### What is required
Give the number of lines in the listing below that include the word "Task", with nothing more.

### Supplied information
BEGIN

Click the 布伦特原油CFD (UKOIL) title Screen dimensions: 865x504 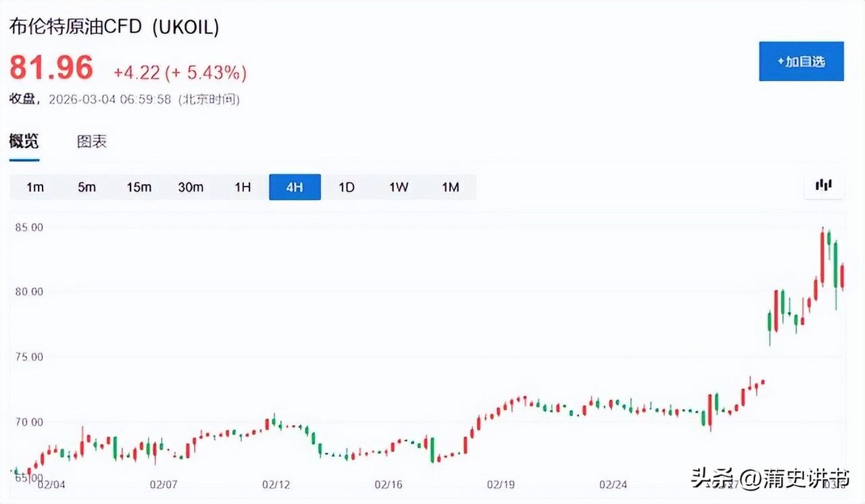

END
BEGIN

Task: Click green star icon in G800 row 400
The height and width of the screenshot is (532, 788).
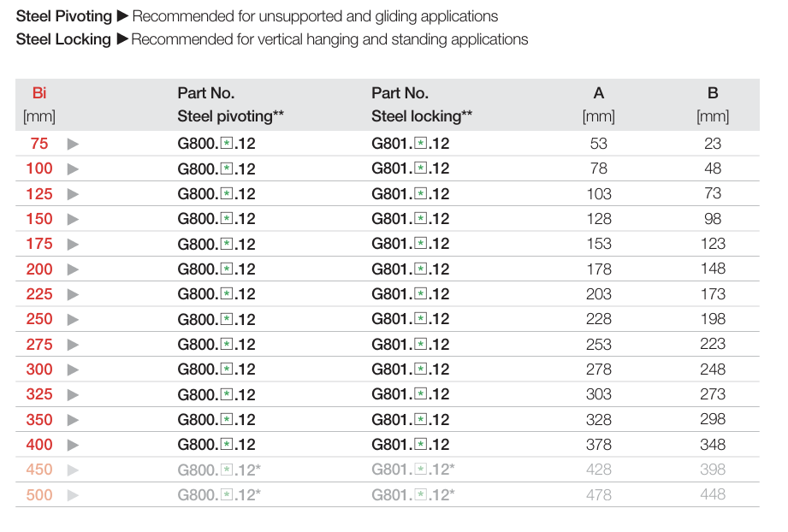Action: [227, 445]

END
BEGIN

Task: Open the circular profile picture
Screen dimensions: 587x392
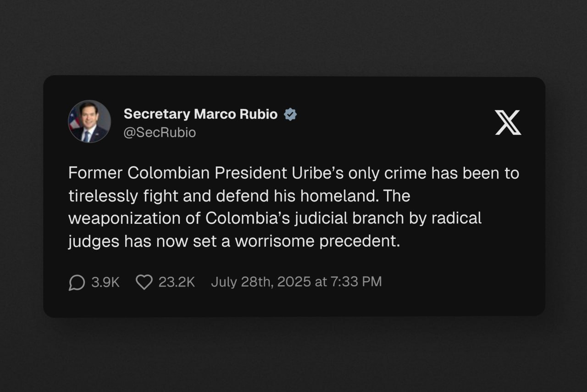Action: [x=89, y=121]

END

### Result below
2